Historias de esperanza

Lukas, donante fallecido y Nikki, madre donante

El regalo de la vida, el tiempo
Lukas era un niño divertido y muy listo al que le encantaban la historia, los libros y la música. Era rápido con los chistes y le encantaba deslumbrar a amigos y familiares con sus conocimientos de hechos históricos.

En la universidad se especializó en Ingeniería Mecánica, el siguiente paso perfecto para un joven al que siempre le había gustado desmontar cosas para ver cómo funcionaban... literalmente. Le fascinaban los relojes e incluso trabajó reparando relojes de lujo.

Todos sabían que, con el tiempo, cambiaría el mundo.

Una historia de compasión
En su adolescencia, Lukas visitaba a los residentes de la residencia de ancianos donde trabajaba su madre. Algunos residentes con demencia habían vuelto a hablar alemán, así que Lukas utilizó su fluidez lingüística para ayudar a los familiares a mantenerse en contacto.

Este tipo de compasión por los demás no sorprendió a nadie que conociera a Lukas. Sólo tenía 8 años cuando anunció a su familia que quería ser donante de órganos.

Y lo hizo. Poco después de cumplir 15 años y medio, Lukas solicitó su permiso de conducir temporal y marcó la casilla para inscribirse en el registro estatal de donantes de órganos, ojos y tejidos.

Cuestiones de tiempo
Unas semanas antes de Navidad, a la edad de 18 años y mil días después de tomar la decisión de ser donante, Lukas falleció en un fatal accidente.
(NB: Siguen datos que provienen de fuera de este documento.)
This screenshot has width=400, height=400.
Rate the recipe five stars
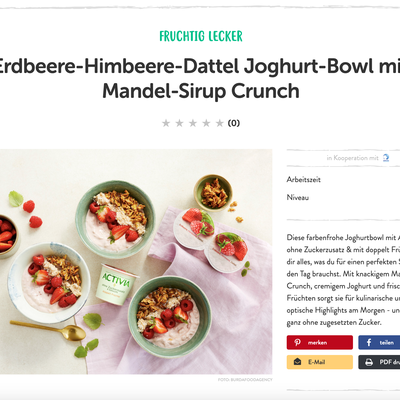(220, 123)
Para ocho receptores de trasplantes, su decisión de inscribirse se convirtió en el regalo de la vida -y del tiempo- en esas fiestas.

El hombre que recibió el hígado de Lukas dijo que su trasplante le permitió "llegar a Nochebuena" y más allá, algo que antes creía imposible. Su madre, de 81 años, su mujer, sus seis hijos y sus dieciséis nietos están agradecidos por el tiempo extra que han pasado con su ser querido.

El otro regalo de Lukas
El otro regalo que Lukas hizo aquella Navidad fue a su familia.

"Estamos orgullosos de Lukas y del legado que ha dejado. No quiero que nadie vea su historia
y se centre en la tormenta. Quiero que vean el hermoso arco iris que dejó tras la tormenta para que muchos lo admiren y lo amen", dijo su madre, Nikki.

Al compartir con ellos su decisión de donar, Lukas dio a su familia la paz que da el saber, sin lugar a dudas, que su hijo eligió hacer de sus últimos momentos en la tierra algo verdaderamente heroico.